§ QUOTED PASSAGE:
..............................

For Grant’s running mate, the Republicans selected Schuyler Colfax. Colfax was a Radical Republican from Indiana who had served in Congress since 1855 and had been Speaker of the House since 1863. The Republicans adopted a platform opposing Andrew Johnson’s reconstruction policies while supporting the plans of the Radical Republicans particularly supporting the franchise for the former slaves in the South. They were not quite so passionate about Black suffrage in the North, leaving the matter to the “loyal states’ but the Republicans hoped that the freedmen in the South would express their gratitude by voting for them. Grant’s slogan was, “Let us have peace”, which while not perhaps as catchy as “Tippecanoe and Tyler too” or “Make America great again”, was appealing to a nation weary of war.

The Democrats had a lot more trouble selecting their candidate when they met at New York from July 4-9. No one wanted Andrew Johnson for a second term, but they couldn’t decide who the presidential nominee would be. The Democratic Party was divided ideologically between conservatives and liberals and regionally between East and West and no one wanted a representative from a rival faction to get the nomination. Finally, after twenty-one ballots the Democrats chose the Chairman of the Democratic Convention and former New York governor, Horatio Seymour. Seymour had  served as Governor of New York from 1853-1854 and again from 1863-1864. Both of his terms had been rather tumultuous costing him reelection both times, but Seymour remained popular in the Democratic Party. He had been a Peace Democrat, striving to find some compromise to bring the seceded states back into the Union while opposing President Lincoln’s conduct of the war, particularly the abridgment of civil liberties. Seymour did not want to be president and tried to refuse the nomination but it was forced upon him. Seymour’s running mate, General Francis Preston Blair, more than made up for Seymour’s lack of zeal, campaigning vigorously after his nomination. Blair had been a Republican, opposed to slavery and secession and had served as a Representative from Missouri from 1857-1859, 1860, and 1861-1864. The gap in his career in Congress was the result of a disputed election for his Congressional district in 1860. During the Civil War Blair was a staunch supporter of Lincoln, but he broke with the Republican Party during Reconstruction, opposing the Radical Republicans on the question of suffrage for the freed slaves, who he viewed as little more than savages.

..............................

Pixel coordinate grounding data:

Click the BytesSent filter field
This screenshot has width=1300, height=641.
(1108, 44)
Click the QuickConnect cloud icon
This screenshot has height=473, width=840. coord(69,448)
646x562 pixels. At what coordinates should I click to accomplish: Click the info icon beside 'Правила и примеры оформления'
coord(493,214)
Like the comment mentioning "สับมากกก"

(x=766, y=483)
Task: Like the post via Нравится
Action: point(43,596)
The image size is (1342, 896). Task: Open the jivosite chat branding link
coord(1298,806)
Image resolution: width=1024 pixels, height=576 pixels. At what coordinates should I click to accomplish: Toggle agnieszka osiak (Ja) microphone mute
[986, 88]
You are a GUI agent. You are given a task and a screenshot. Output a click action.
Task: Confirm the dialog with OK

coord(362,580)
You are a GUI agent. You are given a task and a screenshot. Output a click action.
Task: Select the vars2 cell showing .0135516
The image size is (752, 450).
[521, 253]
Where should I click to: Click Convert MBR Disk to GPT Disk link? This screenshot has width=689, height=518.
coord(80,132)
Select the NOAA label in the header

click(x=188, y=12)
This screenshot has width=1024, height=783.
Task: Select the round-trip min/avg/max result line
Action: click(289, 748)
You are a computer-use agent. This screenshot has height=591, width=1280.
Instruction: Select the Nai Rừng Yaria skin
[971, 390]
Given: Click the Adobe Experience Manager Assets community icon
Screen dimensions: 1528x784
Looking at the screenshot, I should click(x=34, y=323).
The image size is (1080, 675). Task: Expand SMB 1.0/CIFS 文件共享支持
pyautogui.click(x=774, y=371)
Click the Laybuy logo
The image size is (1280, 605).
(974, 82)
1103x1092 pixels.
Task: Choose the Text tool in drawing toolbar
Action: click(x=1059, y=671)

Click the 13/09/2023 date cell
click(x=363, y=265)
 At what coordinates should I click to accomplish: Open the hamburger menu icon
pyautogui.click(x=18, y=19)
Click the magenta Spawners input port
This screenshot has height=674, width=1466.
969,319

..............................

§ TASKS TO CARRY OUT:
(1) Reproduce word for word the part of the passage on the Republican and Democratic nominees that runs from "For Grant’s running" up to and including "weary of war.".
(2) Write the next part of the passage on the Republican and Democratic nominees, picking up after its last sentence.

§ ANSWERS FOR THIS EXERCISE:
(1)
For Grant’s running mate, the Republicans selected Schuyler Colfax. Colfax was a Radical Republican from Indiana who had served in Congress since 1855 and had been Speaker of the House since 1863. The Republicans adopted a platform opposing Andrew Johnson’s reconstruction policies while supporting the plans of the Radical Republicans particularly supporting the franchise for the former slaves in the South. They were not quite so passionate about Black suffrage in the North, leaving the matter to the “loyal states’ but the Republicans hoped that the freedmen in the South would express their gratitude by voting for them. Grant’s slogan was, “Let us have peace”, which while not perhaps as catchy as “Tippecanoe and Tyler too” or “Make America great again”, was appealing to a nation weary of war.

(2)
The election of 1868 was a nasty one. The Republicans labeled Seymour a traitor and Confederate sympathizer for his lack of support for the North and were quick to remind voters which party had been the peace party during that conflict. The Democrats, for their part, condemned Grant as a drunk and an incompetent and made use of race prejudice in their attacks on Congressional Reconstruction, particularly on plans to enfranchise the Black former slaves. The Democrats insisted that the states should be able to set their own policies to determined who could vote. While the Republicans organized the former slaves, counting on their gratitude to the party that had supported abolition, the Democrats employed a curious sort of logic to appeal to the former slaves, when they were not trying to keep them from the polls altogether. They argued that since the Democrats had led the South into succession and the resulting Civil War had led to their emancipation, the Democrats were ultimately responsible for their freedom. The former slaves weren’t buying it.

In the end, the election was a close one in the popular vote. Grant got 3,013,421 or 52.7% of the popular vote while Seymour received 2,706,829 or 47.3%. The Democrats had proved to be rather more popular than most observers had expected. Grant did better in the Electoral College getting 214 Electoral Votes to Seymour’s 80. Grant had carried 26 states, losing Seymour’s home state, New York, as well as Maryland, Delaware, New Jersey, Kentucky, Georgia, Louisiana and Oregon. Texas, Mississippi and Virginia were still under military occupation and did not participate in the election. It was obvious that the freed slaves had put the Republicans over the top in the popular vote totals and the Republicans responded by supporting the fifteenth amendment, guaranteeing the right to vote regardless of race.